According to these studies, there are many different kinds of clustering algorithms which can be applied. We have developed effectively the hybrid C-QCNNA clustering algorithm concerning the way we determine the structure of the hybrid clustering algorithm in the multidimensional feature space. To accomplish this task, we use a transition strategy from cloud model where each training vector is assigned to the C-QCNNA clustering algorithm with different degrees of participation to crisp mode where each training vector is assigned to only one cluster. Efficiency frontier analysis through the C-QCNNA clustering algorithm has been an important approach for evaluation. However, the assumptions made for each of these methods are restrictive. Each of the other clustering algorithms has its strength as well as major limitations. This study proposes a nonparametric efficiency frontier analysis method based on the C-QCNNA clustering algorithm for measuring efficiency as a complementary tool. The main advantages of the C-QCNNA are the linkage between data topology preservation and class’s representation by using the cluster posterior probabilities of classes. In addition to the extension of the application domain, we can investigate the combinatorial clustering algorithms to improve its solution quality of the C-QCNNA clustering algorithm.

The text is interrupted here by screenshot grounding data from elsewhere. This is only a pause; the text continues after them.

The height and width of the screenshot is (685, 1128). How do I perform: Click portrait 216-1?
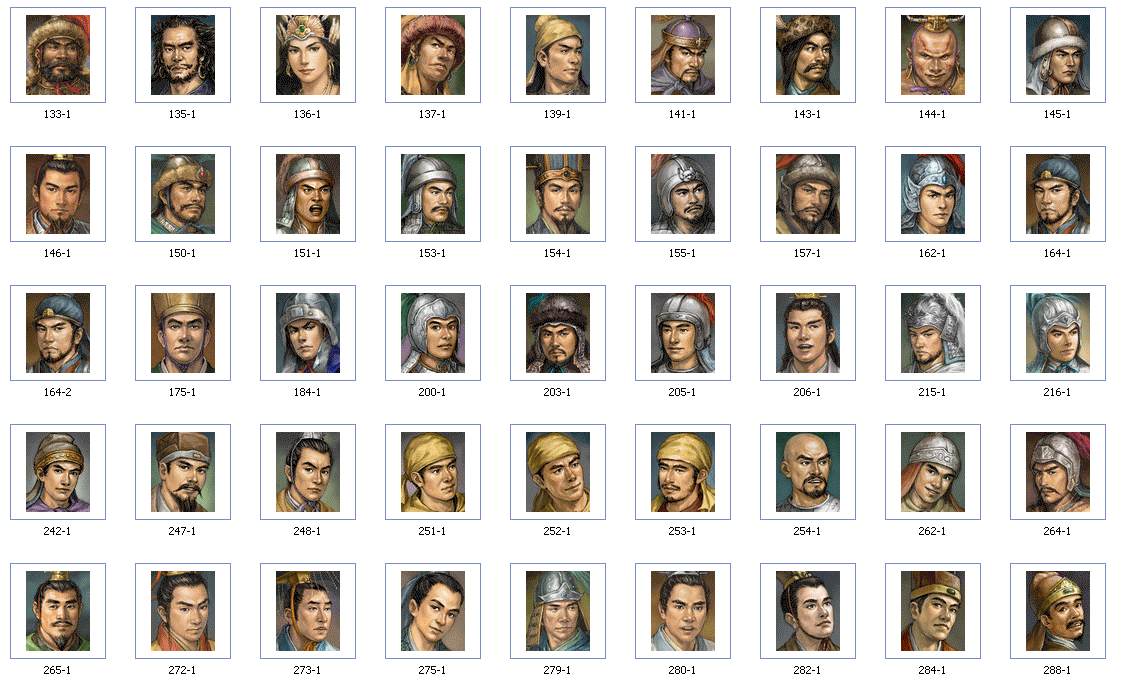click(1058, 333)
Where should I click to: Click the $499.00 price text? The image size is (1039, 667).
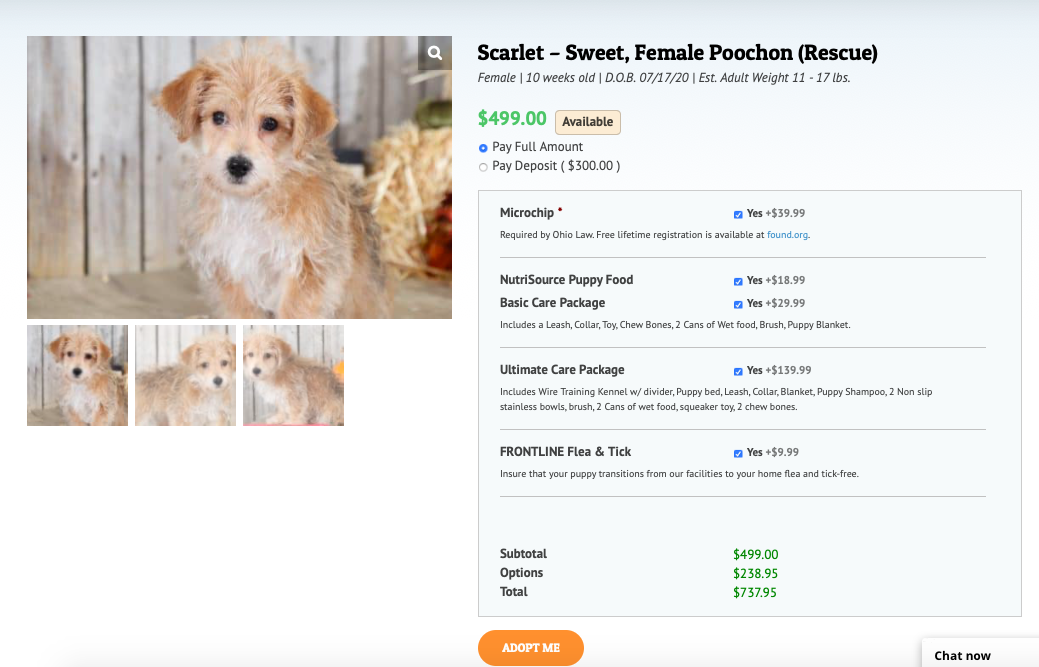coord(512,119)
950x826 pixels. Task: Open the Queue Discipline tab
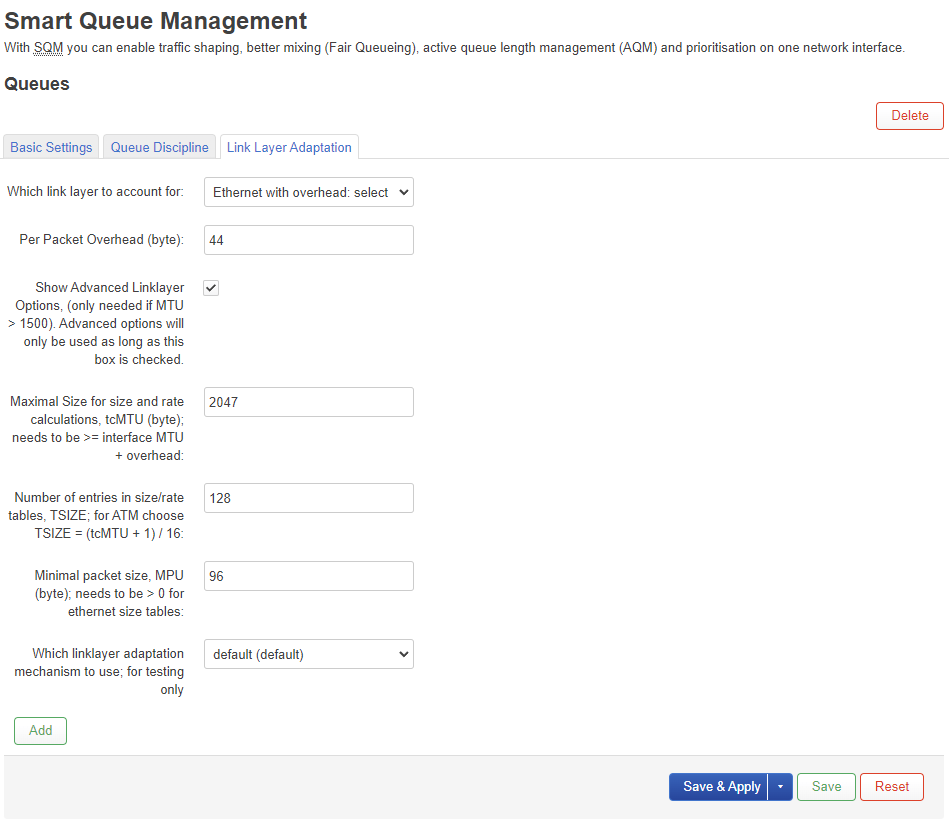point(160,147)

In order to solve the low-carbon supply chain resources allocation problem (LCSCRAP), we develop a novel hybrid quantum chaos neural network algorithm based on cloud model (C-QCNNA). In the meantime, the simulation results show that the algorithm can be very competitive in terms of LCSCRAP. Compared with average deviations and percentages of optimal solution, the C-QCNNA outperforms the other algorithms. Simultaneously, we have not only evaluated the performance of the algorithm but also analyzed the reasons. And these designed mechanisms of the algorithm have been verified through the simulation experiments. Finally, the effectiveness of the C-QCNNA is verified by the simulations. Based on the developed analysis, the LCSCRAP with the algorithm is considered in the utility function employed to realize optimization. The elements of the low-carbon supply chain resources allocation are multi-objective optimization model which has been adapted to include the objective costs. Consequently, improving the algorithm and the efficiency for the LCSCRAP is our future research topic. Moreover, improving the processing-resource-based learning effects model of low-carbon supply chain resources allocation optimization and integrating the future developments for trends in energy prices are also our interesting future works. It is of great interest to identify the optimized network alternatives for costs and environmental sustainability separately and to discuss the advantages and disadvantages for the low-carbon supply chain resources allocation. We will extend the developed approach to account with other important supply chain aspects such as the social objective aiming at establishing sustainable supply chains. Simultaneously, we will also apply the hybrid intelligent algorithm to solve the multi-objective optimization problem for low-carbon supply chain resource allocation.